The fact that they have four animals could also factor in, as Colleen told us that she is “finding it nearly impossible to find housing to include not only our two little (18″) Pitties, but also our two cats.”

She went on to say:

“While there is no specific breed restriction [in NC], there is INCREDIBLE bias against the breed. Both of our dogs are rescues and needed to be put through temperament testing in order to be adopted out, but nobody wants to hear it.”

Those of us that have experience with what wonderful pets Pit Bull-type breeds make are sure to empathize with their plight. These people have gone out of their way to rescue animals that may have otherwise been euthanized, and are now being ostracized because of it.

Zeke and Rex

Can you imagine someone not wanting to rent to these two snuggle bugs?

Aside from the cities trying to put a ban on specific breeds like Pit Bulls and Rottweilers, many landlords place restrictions on size, weight, and number of pets allowed in a home. If only they read BarkPost and saw just how many dogs save their owners lives from emergency situations like house fires. Pit Bulls are a built in alarm system that everyone should have!
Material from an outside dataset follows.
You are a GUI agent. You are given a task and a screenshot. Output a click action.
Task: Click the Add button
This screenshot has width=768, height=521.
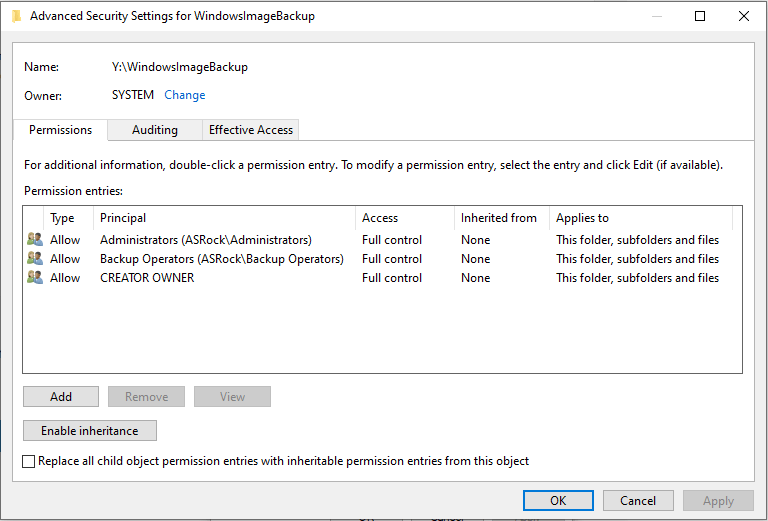[61, 397]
Colleen and her family would ideally like to be within a 30 minute commute of North Carolina State University in Raleigh, and are looking for rent between $700 and $900. They are even willing to do landscaping and yard work! Colleen only has until the end of June to be out of her current rental AND to find a place to live that her husband can bring the pups to be reunited with her. Won’t you help these loving, responsible pet owners and their well-behaved pack find a place to live?

Stoop Pitties

Here are some responsible Pibbles chilling outside of their homes

Their full posting can be read here. If anyone knows of or has a place to rent near Raleigh, NC, please be sure to reach out to them to help, either via Craigslist or emailing to colleen.noo[email protected] Colleen told us that so far, BarkPost is the only response they have had to their ad.

Remember, if you are living in a city that is enforcing Breed Specific Legislation, there are a number of ways in which you can help get it overturned. Write to local legislators to voice your opinion, start petitions, and join forces with other Pit Bull owners and advocates to educate people on what a fantastic breed they are. We are the only voice they have!